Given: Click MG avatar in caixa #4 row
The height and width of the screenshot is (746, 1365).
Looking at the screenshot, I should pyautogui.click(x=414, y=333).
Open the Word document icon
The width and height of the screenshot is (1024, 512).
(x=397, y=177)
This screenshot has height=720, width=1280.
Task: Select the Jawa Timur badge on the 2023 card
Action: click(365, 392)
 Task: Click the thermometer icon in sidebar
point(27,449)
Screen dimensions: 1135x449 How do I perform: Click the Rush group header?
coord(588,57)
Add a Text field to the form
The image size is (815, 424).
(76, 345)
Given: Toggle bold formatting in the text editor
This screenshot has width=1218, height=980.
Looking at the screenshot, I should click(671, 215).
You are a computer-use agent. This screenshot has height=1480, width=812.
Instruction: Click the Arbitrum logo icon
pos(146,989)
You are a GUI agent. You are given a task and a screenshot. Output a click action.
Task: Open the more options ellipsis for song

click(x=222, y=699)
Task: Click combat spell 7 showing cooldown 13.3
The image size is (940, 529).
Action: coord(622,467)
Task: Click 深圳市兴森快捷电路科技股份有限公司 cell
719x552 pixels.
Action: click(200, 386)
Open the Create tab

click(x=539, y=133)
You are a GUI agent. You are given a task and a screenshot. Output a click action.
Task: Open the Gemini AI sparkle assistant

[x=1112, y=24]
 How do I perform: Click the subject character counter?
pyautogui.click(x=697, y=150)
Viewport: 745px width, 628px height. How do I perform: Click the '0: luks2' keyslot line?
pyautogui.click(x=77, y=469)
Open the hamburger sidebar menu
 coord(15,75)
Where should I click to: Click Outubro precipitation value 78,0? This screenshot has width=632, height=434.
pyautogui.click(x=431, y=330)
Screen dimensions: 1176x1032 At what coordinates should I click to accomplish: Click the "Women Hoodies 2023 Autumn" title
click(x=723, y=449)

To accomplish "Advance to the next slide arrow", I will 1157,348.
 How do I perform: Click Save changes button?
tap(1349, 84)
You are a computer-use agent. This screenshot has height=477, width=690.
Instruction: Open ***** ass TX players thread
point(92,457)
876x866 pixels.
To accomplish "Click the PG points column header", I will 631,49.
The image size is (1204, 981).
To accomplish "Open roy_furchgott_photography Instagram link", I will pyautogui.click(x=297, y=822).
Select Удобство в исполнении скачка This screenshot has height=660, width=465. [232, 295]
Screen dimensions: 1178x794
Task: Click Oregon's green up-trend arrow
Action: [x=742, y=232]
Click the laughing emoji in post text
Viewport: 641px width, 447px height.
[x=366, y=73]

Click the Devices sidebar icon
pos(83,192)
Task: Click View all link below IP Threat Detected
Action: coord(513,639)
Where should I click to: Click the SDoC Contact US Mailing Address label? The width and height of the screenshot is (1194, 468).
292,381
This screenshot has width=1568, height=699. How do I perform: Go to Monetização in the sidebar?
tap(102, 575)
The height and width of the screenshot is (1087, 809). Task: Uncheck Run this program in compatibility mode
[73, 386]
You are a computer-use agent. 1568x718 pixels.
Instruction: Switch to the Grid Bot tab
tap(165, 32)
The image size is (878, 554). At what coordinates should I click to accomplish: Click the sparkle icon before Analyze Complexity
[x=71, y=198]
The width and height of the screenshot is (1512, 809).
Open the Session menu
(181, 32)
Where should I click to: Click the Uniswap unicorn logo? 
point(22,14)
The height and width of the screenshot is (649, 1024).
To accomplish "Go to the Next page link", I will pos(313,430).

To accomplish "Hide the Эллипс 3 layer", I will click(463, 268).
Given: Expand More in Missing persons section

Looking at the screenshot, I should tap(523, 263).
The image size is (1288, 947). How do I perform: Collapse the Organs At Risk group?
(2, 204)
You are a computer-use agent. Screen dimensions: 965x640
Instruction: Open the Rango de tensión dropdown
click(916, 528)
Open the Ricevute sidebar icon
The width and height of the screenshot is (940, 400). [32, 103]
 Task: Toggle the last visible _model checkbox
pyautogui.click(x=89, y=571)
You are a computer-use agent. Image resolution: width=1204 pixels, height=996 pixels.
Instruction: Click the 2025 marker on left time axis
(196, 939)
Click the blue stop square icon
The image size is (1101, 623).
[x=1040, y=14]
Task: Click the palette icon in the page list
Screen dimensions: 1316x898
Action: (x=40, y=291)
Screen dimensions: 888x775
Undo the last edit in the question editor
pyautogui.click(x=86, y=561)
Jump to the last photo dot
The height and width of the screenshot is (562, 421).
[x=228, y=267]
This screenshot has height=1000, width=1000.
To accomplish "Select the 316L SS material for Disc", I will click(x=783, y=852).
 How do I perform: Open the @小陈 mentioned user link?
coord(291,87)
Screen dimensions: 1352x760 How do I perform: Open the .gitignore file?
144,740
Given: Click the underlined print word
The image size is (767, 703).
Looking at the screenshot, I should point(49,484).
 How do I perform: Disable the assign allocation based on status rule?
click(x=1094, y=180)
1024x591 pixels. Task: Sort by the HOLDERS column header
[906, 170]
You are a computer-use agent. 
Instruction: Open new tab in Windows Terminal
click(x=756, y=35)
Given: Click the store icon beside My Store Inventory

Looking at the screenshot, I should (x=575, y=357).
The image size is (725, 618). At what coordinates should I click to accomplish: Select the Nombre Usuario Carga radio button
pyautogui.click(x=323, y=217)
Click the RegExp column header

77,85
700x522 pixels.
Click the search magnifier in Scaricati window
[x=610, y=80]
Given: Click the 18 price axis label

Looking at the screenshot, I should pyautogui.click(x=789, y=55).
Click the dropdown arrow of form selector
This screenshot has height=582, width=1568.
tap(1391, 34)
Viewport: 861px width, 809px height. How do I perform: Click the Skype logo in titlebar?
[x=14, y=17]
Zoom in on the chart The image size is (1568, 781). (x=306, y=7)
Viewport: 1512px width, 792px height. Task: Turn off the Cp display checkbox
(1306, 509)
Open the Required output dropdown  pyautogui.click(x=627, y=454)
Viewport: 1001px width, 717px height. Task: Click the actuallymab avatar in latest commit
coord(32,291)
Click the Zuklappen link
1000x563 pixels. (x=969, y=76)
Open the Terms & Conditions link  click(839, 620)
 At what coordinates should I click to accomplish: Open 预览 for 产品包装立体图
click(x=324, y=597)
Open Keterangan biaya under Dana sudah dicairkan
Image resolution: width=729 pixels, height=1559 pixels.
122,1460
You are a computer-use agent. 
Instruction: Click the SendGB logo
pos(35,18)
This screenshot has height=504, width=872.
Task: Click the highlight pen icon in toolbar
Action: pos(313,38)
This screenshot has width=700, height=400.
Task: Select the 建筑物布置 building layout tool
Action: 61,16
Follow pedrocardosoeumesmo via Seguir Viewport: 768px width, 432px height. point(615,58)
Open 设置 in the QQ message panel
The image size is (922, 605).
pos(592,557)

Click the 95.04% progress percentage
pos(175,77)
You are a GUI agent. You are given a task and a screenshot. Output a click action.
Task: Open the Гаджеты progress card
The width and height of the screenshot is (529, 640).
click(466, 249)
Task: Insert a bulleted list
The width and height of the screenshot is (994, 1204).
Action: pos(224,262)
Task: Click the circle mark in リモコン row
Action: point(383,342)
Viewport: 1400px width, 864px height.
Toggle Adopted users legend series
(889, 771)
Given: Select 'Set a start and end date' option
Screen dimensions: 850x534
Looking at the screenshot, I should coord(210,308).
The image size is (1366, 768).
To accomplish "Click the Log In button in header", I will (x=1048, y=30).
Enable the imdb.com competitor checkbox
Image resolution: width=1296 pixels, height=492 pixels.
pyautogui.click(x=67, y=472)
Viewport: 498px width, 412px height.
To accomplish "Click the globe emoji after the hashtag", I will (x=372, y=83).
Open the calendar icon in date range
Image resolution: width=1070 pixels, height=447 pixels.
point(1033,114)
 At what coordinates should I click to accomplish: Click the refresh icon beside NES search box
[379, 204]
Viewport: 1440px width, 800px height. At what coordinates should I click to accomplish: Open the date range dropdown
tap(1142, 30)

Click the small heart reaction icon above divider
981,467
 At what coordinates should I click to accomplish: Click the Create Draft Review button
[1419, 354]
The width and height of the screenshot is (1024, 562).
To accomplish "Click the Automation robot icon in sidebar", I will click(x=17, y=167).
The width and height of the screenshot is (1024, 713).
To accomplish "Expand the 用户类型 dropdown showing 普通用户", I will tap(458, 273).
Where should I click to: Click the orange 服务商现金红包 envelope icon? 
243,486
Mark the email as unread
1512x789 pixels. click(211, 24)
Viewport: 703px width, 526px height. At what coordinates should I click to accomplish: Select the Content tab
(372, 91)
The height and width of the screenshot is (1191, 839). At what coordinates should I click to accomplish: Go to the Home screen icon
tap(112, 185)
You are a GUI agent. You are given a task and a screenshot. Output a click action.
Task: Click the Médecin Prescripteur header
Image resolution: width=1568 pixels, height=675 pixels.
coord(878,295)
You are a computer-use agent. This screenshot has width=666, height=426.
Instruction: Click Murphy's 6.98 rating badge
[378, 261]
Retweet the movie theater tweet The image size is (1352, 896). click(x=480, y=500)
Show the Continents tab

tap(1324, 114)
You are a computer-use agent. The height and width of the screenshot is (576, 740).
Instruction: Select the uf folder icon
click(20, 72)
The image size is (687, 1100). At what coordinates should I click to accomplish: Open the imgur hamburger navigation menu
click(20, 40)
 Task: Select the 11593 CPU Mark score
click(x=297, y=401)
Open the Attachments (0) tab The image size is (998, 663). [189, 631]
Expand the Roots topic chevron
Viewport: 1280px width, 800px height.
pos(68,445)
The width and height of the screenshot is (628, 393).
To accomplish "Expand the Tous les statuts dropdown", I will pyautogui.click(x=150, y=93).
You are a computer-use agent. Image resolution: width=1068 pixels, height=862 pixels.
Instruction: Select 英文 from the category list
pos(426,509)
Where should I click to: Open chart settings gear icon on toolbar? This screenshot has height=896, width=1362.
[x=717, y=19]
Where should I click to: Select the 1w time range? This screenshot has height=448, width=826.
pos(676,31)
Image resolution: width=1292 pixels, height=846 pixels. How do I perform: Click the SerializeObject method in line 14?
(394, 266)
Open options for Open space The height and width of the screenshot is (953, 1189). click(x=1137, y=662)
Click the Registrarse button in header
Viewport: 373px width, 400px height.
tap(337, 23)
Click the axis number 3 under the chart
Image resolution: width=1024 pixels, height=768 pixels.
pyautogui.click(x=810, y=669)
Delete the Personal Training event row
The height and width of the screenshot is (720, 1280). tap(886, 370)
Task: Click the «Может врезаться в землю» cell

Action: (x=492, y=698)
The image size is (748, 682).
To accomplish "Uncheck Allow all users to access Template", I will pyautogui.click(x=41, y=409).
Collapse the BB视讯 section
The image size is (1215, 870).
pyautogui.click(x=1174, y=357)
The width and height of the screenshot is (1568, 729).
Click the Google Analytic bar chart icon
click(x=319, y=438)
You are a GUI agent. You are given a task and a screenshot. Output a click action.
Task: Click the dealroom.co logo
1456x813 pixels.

**AIM OF THE TASK:**
An exact copy of the lines above, from the one containing "This screenshot has width=1568, height=699." through the one containing "Task: Click the palette icon in the page list", is the whole of the answer.

**OUTPUT FOR THIS TASK:**
This screenshot has width=1568, height=699. How do I perform: Go to Monetização in the sidebar?
tap(102, 575)
The height and width of the screenshot is (1087, 809). Task: Uncheck Run this program in compatibility mode
[73, 386]
You are a computer-use agent. 1568x718 pixels.
Instruction: Switch to the Grid Bot tab
tap(165, 32)
The image size is (878, 554). At what coordinates should I click to accomplish: Click the sparkle icon before Analyze Complexity
[x=71, y=198]
The width and height of the screenshot is (1512, 809).
Open the Session menu
(181, 32)
Where should I click to: Click the Uniswap unicorn logo? 
point(22,14)
The height and width of the screenshot is (649, 1024).
To accomplish "Go to the Next page link", I will pos(313,430).

To accomplish "Hide the Эллипс 3 layer", I will click(463, 268).
Given: Expand More in Missing persons section

Looking at the screenshot, I should tap(523, 263).
The image size is (1288, 947). How do I perform: Collapse the Organs At Risk group?
(2, 204)
You are a computer-use agent. Screen dimensions: 965x640
Instruction: Open the Rango de tensión dropdown
click(916, 528)
Open the Ricevute sidebar icon
The width and height of the screenshot is (940, 400). [32, 103]
 Task: Toggle the last visible _model checkbox
pyautogui.click(x=89, y=571)
You are a computer-use agent. Image resolution: width=1204 pixels, height=996 pixels.
Instruction: Click the 2025 marker on left time axis
(196, 939)
Click the blue stop square icon
The image size is (1101, 623).
[x=1040, y=14]
Task: Click the palette icon in the page list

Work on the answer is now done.